## [Aufgabendetails]
Schreiben Sie die Zeilen von der Zeile mit „Open Boogie4pf's avatar on main post“ bis einschließlich der letzten Zeile unverändert ab. Lassen Sie die Bilder dabei weg.

## [Bereitgestelltes Material]
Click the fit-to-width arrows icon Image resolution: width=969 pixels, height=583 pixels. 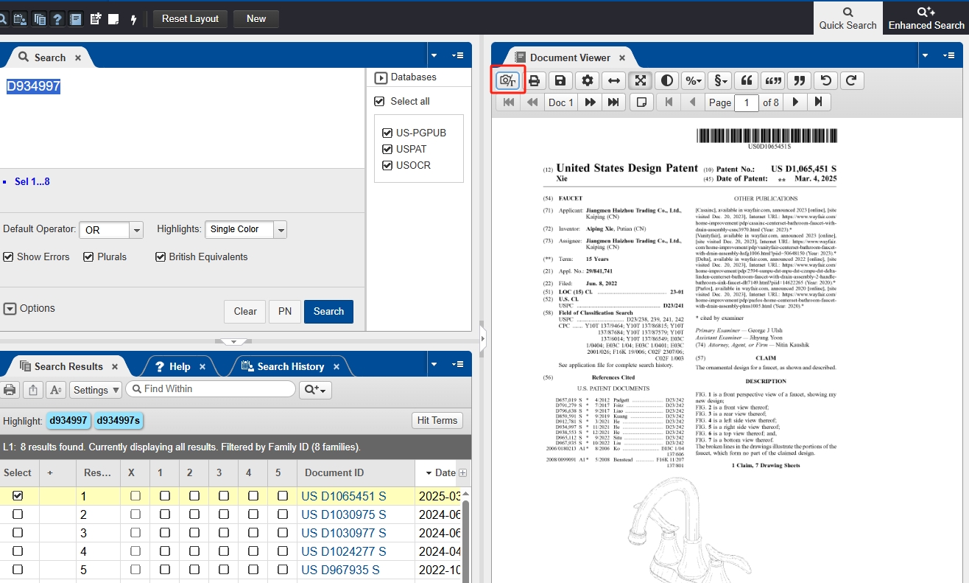(x=613, y=81)
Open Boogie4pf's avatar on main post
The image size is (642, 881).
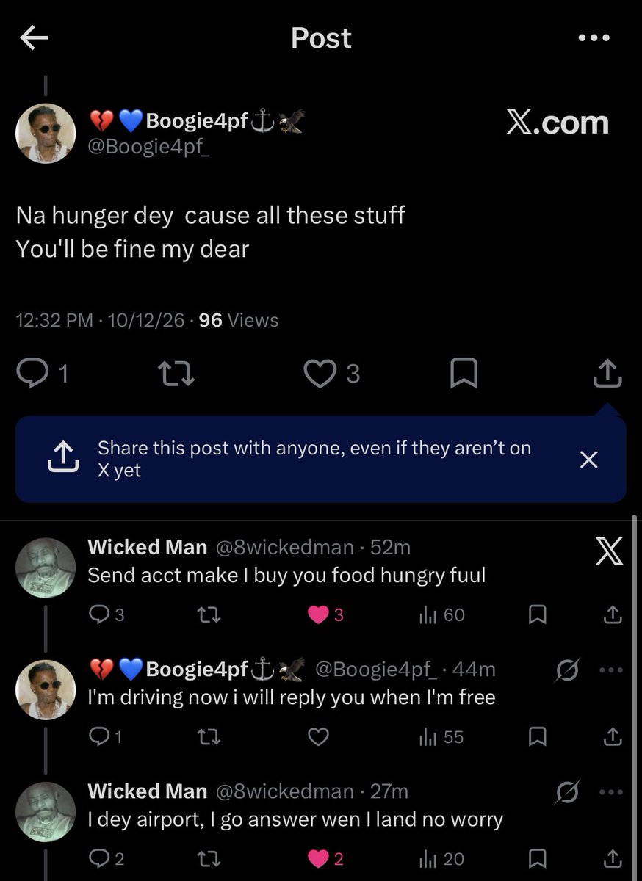point(46,133)
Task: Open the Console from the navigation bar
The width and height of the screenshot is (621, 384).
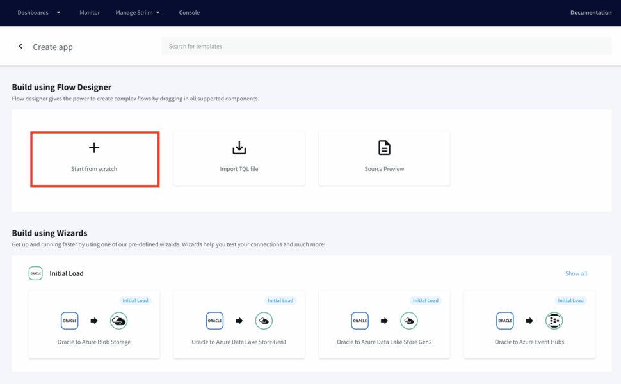Action: point(189,12)
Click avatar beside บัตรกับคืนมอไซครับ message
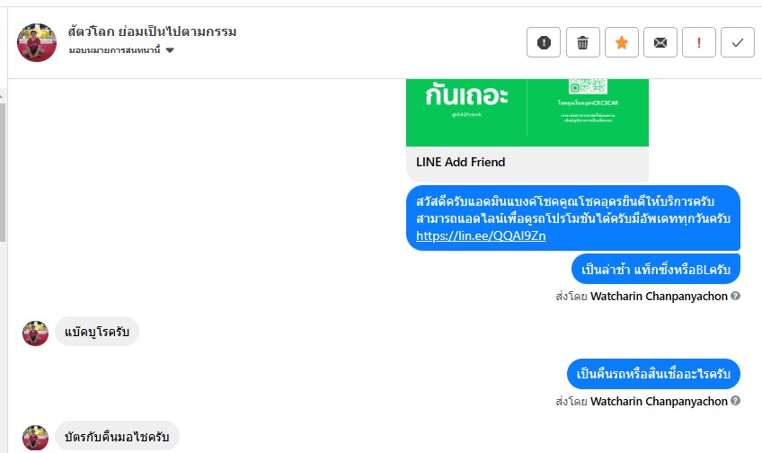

## [Übungsergebnis]
Open Boogie4pf's avatar on main post
The image size is (642, 881).
point(46,133)
Task: Open the Console from the navigation bar
The width and height of the screenshot is (621, 384).
Action: point(189,12)
Click avatar beside บัตรกับคืนมอไซครับ message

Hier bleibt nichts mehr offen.